Eis as conclusões a que chegaram:
“A repetição de uma afirmação plausível aumenta a crença de uma pessoa na veracidade da afirmação […] A frequência é o atributo da memória que serve de base à nossa capacidade de conseguir distinguir acontecimentos antigos de acontecimentos recentes […] Esta experiência parece suportar à ideia empírica que ‘se uma coisa for dita às pessoas muitas vezes, elas acabam por acreditar nela’ […] A frequência é um atributo chave da memória, desempenhando um papel fundamental na discriminação entre memórias, em desenvolver um efeito positivo para um estímulo, e em atribuir um referencial de validade para afirmações plausíveis.”

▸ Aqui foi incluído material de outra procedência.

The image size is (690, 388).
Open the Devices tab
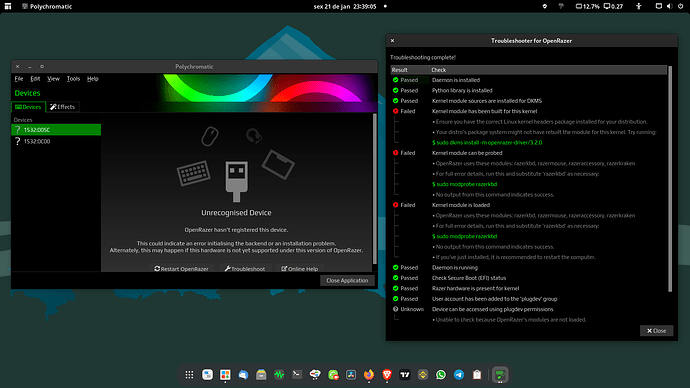click(x=28, y=107)
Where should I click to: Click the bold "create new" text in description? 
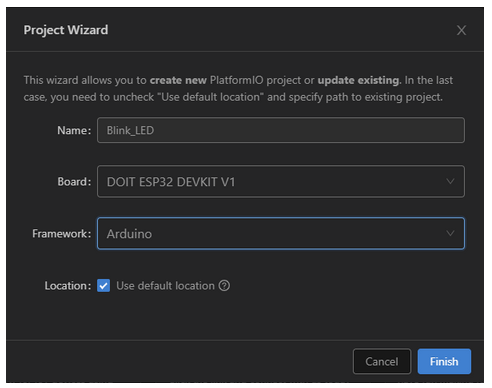click(178, 80)
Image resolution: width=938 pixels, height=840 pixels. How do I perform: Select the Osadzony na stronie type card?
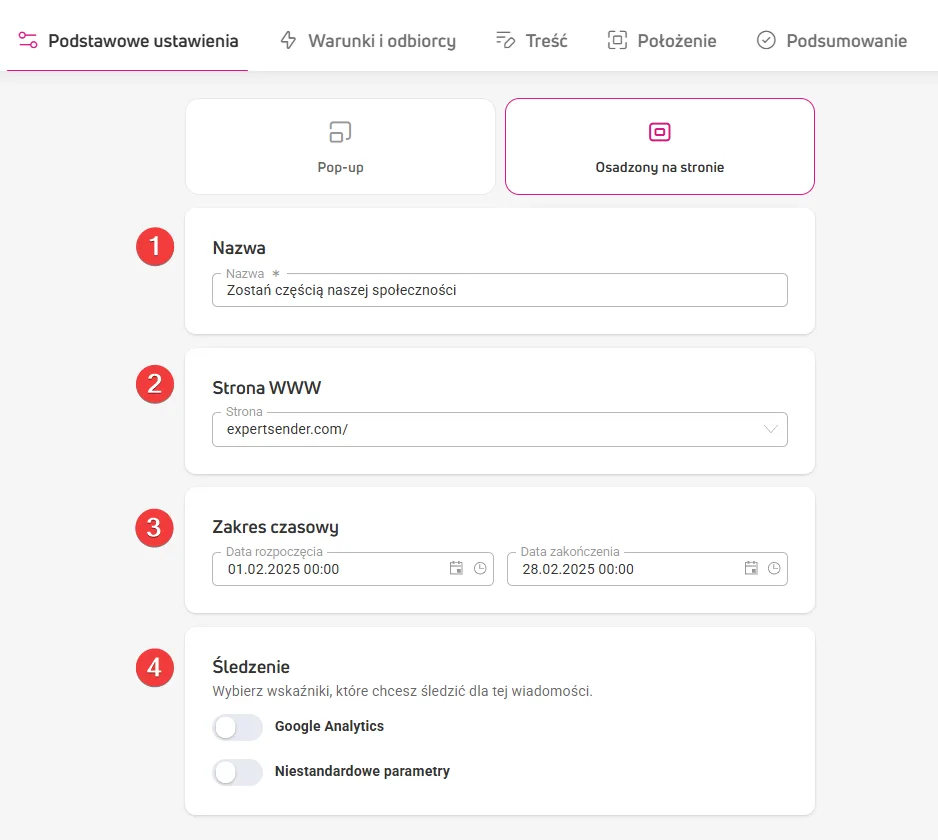(660, 147)
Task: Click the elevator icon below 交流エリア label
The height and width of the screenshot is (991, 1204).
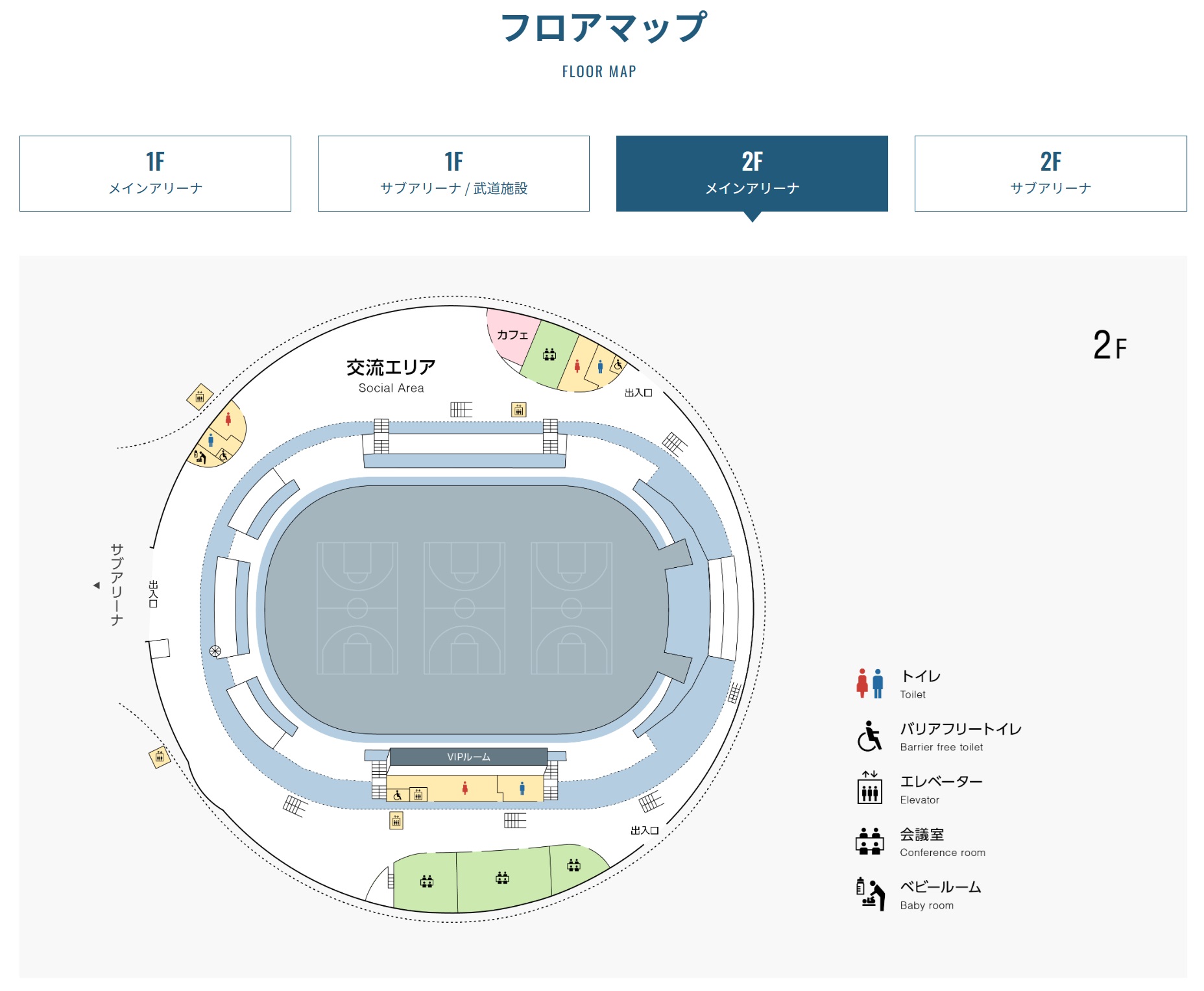Action: 518,410
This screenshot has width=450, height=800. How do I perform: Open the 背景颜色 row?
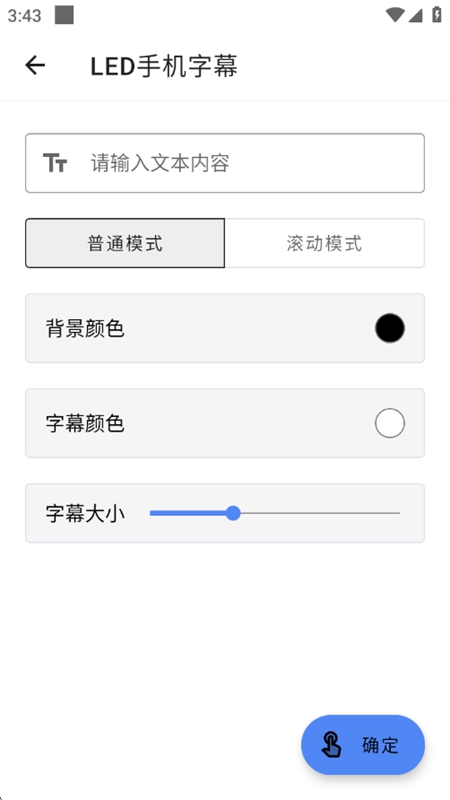(225, 328)
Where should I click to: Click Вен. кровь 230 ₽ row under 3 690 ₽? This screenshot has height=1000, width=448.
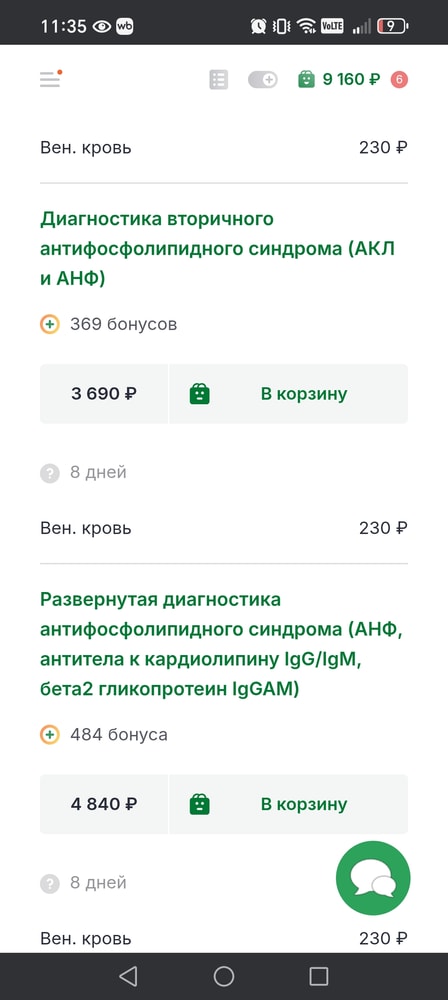[x=224, y=528]
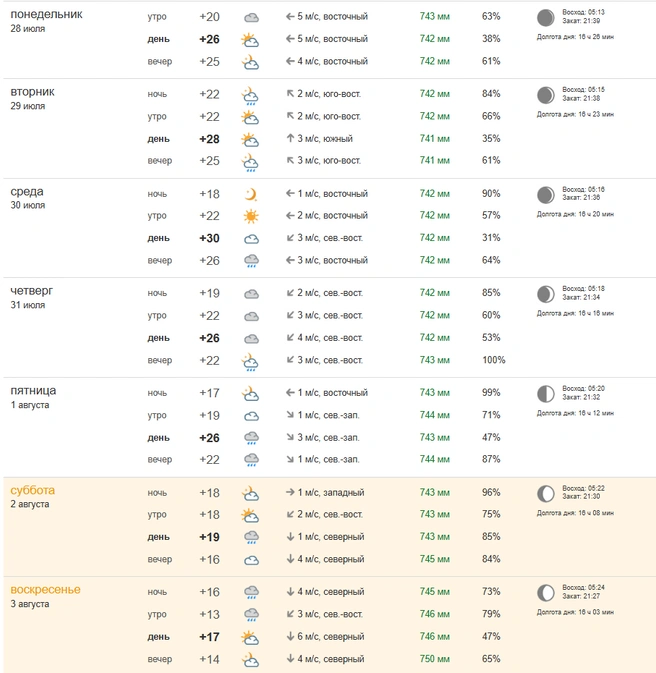Click the crescent moon icon for среда ночь
The height and width of the screenshot is (673, 656).
click(251, 194)
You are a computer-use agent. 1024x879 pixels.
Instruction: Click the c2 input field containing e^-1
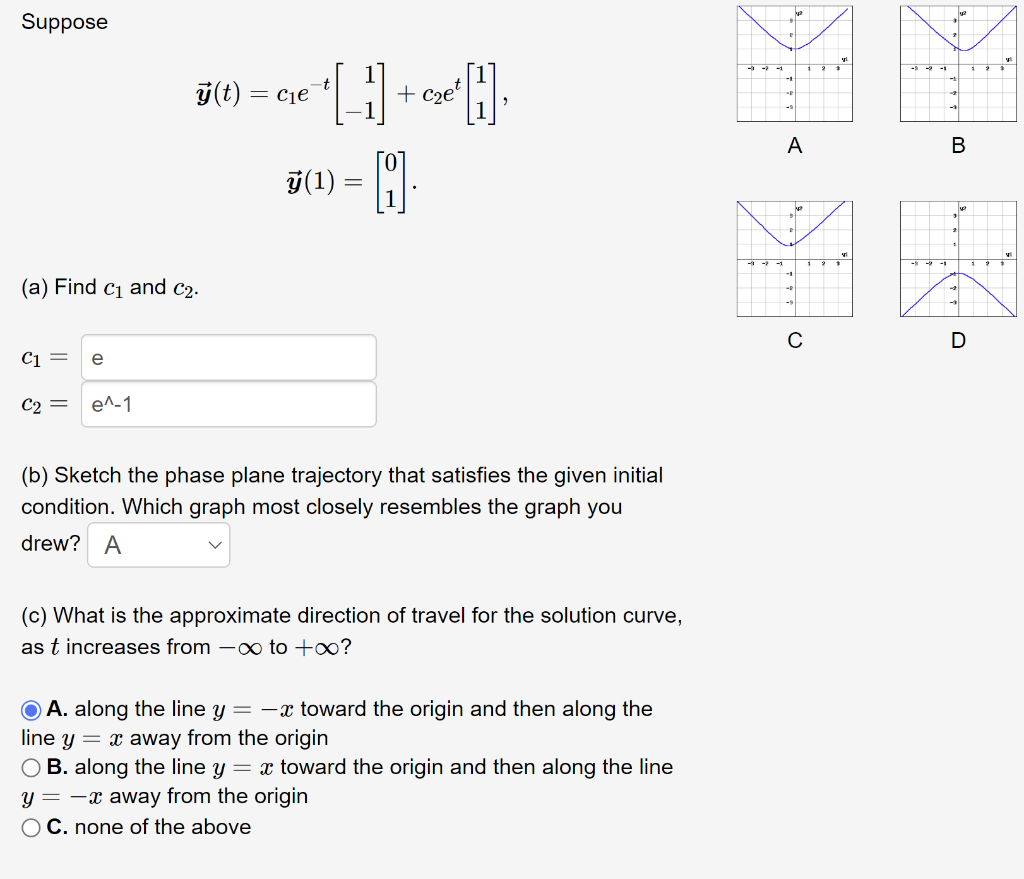tap(227, 403)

Seguiram-se vários estudos que vieram complementar as conclusões de Hasher e outros. Ainda em 2012, o Europe’s Journal of Psychology publicou um estudo de Danielle C. Polage, “Making up History: False Memories of Fake News Stories”, em que confirma que a exposição repetida a um estímulo fictício faz com que os participantes desenvolvam uma falsa memória por terem já ouvido falar nessas falsas histórias por uma fonte exterior à experiência.
Em resumo, temos tendência para acreditar que informações falsas possam ser apreendidas como corretas quando repetidas vezes sem conta, criando uma ilusão da verdade (illusory truth effect). Não é, pois, de admirar o seu desenvolvimento e utilização “científica” nas campanhas de anúncios, de notícias, de política e de políticos.
Há um muito interessante ensaio de Heidi Taksdal Skjeseth publicado em 2017 pela Universidade de Oxford com o elucidativo título All the president’s lies: Media coverage of lies in the US and France que cobre o período relativo à campanha presidencial que levou à eleição de Donald Trump em 2016, que não deixa contudo de nos chamar a atenção para aquilo que Hannah Arendt disse sobre o efeito continuado das mentiras sobre a democracia:
“Se toda a gente te disser mentiras, a consequência não é tu vires a acreditar nelas, mas antes o de mais ninguém vir a acreditar seja no que for […] E as pessoas que já não acreditam em nada não conseguem decidir-se. Ficam privadas não só das suas capacidades para agir como das suas capacidades para pensar e julgar. E com tais pessoas podes fazer delas o que quiseres.”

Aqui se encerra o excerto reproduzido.